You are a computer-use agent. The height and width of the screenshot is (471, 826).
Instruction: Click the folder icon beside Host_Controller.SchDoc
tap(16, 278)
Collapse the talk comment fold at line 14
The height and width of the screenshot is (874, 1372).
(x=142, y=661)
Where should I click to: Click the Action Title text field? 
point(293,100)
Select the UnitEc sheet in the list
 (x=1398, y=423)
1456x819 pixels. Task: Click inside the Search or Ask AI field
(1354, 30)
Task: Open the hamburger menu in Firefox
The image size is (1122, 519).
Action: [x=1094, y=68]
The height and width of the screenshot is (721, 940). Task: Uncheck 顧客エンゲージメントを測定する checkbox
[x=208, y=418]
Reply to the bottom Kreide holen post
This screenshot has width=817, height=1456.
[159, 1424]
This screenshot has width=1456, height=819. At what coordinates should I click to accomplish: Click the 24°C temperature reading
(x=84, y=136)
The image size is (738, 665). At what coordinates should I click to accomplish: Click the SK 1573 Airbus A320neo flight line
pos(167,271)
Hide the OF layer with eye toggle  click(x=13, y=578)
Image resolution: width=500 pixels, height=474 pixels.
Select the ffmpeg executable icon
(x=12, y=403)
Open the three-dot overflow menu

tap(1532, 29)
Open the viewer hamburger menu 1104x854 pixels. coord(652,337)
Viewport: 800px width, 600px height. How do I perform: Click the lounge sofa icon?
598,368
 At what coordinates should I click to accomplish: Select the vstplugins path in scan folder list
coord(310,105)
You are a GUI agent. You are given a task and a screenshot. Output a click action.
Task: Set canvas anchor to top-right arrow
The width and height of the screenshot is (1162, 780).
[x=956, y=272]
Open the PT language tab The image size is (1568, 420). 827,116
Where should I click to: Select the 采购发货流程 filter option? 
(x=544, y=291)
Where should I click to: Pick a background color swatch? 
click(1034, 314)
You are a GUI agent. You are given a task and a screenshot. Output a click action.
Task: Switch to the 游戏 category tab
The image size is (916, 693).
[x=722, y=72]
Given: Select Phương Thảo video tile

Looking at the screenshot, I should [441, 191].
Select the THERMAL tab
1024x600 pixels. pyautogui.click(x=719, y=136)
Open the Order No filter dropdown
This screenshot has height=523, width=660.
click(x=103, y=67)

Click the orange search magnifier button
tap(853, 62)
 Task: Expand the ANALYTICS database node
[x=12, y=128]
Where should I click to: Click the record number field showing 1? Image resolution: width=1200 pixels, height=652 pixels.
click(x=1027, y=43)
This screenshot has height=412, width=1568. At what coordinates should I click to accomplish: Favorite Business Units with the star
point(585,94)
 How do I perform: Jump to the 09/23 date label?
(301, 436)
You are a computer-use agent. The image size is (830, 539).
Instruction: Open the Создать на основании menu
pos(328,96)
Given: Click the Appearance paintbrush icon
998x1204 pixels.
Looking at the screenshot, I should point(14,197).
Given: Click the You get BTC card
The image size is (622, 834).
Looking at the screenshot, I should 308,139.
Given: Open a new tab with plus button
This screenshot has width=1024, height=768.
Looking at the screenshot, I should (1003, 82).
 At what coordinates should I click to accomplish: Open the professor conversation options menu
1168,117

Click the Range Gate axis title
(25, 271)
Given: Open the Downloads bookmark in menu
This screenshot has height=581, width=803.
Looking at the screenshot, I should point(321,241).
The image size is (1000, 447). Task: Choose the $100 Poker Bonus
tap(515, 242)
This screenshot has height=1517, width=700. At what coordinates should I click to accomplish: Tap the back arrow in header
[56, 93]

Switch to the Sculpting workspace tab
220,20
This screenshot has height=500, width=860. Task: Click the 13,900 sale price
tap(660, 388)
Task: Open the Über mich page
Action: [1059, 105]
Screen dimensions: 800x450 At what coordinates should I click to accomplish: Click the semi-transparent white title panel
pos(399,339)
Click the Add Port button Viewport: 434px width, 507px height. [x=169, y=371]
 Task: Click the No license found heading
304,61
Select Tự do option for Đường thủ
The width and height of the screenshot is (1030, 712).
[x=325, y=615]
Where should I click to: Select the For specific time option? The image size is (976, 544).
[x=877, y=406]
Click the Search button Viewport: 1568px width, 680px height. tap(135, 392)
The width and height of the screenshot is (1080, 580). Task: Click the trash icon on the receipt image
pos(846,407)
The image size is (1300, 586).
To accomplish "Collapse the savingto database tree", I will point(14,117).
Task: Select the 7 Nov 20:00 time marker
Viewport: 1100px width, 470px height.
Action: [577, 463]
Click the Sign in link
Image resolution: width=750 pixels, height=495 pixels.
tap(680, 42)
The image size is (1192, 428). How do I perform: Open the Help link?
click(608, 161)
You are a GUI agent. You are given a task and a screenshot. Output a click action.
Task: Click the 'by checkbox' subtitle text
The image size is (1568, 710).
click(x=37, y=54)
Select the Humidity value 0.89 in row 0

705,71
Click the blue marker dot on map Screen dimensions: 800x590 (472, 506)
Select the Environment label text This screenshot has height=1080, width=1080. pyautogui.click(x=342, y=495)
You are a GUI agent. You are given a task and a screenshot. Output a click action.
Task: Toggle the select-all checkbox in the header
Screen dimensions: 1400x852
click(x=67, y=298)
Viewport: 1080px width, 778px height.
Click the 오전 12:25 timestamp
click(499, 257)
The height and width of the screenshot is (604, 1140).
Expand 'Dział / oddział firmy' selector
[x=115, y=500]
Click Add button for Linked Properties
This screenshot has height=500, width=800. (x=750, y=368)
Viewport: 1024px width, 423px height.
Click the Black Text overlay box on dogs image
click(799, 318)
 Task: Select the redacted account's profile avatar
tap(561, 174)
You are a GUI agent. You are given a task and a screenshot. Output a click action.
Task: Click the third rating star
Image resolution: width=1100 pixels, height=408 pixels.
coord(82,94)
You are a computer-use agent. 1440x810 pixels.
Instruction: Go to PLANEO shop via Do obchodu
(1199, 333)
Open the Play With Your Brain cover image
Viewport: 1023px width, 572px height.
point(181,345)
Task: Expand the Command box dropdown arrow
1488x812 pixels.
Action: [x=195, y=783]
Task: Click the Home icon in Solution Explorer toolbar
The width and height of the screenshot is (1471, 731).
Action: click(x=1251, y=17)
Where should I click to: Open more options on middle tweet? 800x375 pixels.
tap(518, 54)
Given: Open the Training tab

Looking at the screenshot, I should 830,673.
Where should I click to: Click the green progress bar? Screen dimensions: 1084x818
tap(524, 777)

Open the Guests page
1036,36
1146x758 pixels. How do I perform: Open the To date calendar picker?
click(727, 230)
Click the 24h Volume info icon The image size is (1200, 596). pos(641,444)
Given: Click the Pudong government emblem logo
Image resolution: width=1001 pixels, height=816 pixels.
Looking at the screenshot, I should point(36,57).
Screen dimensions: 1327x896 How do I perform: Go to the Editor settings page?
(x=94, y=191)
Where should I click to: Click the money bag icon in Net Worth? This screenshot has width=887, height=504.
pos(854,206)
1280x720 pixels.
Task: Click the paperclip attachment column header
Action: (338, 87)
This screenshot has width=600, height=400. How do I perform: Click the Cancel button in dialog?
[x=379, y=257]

************

• _The task_:
Write out exactly the lines of the entries above that run from the line containing "Open the Guests page" through the last line, including both.

• _Written response_:
Open the Guests page
1036,36
1146x758 pixels. How do I perform: Open the To date calendar picker?
click(727, 230)
Click the 24h Volume info icon The image size is (1200, 596). pos(641,444)
Given: Click the Pudong government emblem logo
Image resolution: width=1001 pixels, height=816 pixels.
Looking at the screenshot, I should point(36,57).
Screen dimensions: 1327x896 How do I perform: Go to the Editor settings page?
(x=94, y=191)
Where should I click to: Click the money bag icon in Net Worth? This screenshot has width=887, height=504.
pos(854,206)
1280x720 pixels.
Task: Click the paperclip attachment column header
Action: (338, 87)
This screenshot has width=600, height=400. How do I perform: Click the Cancel button in dialog?
[x=379, y=257]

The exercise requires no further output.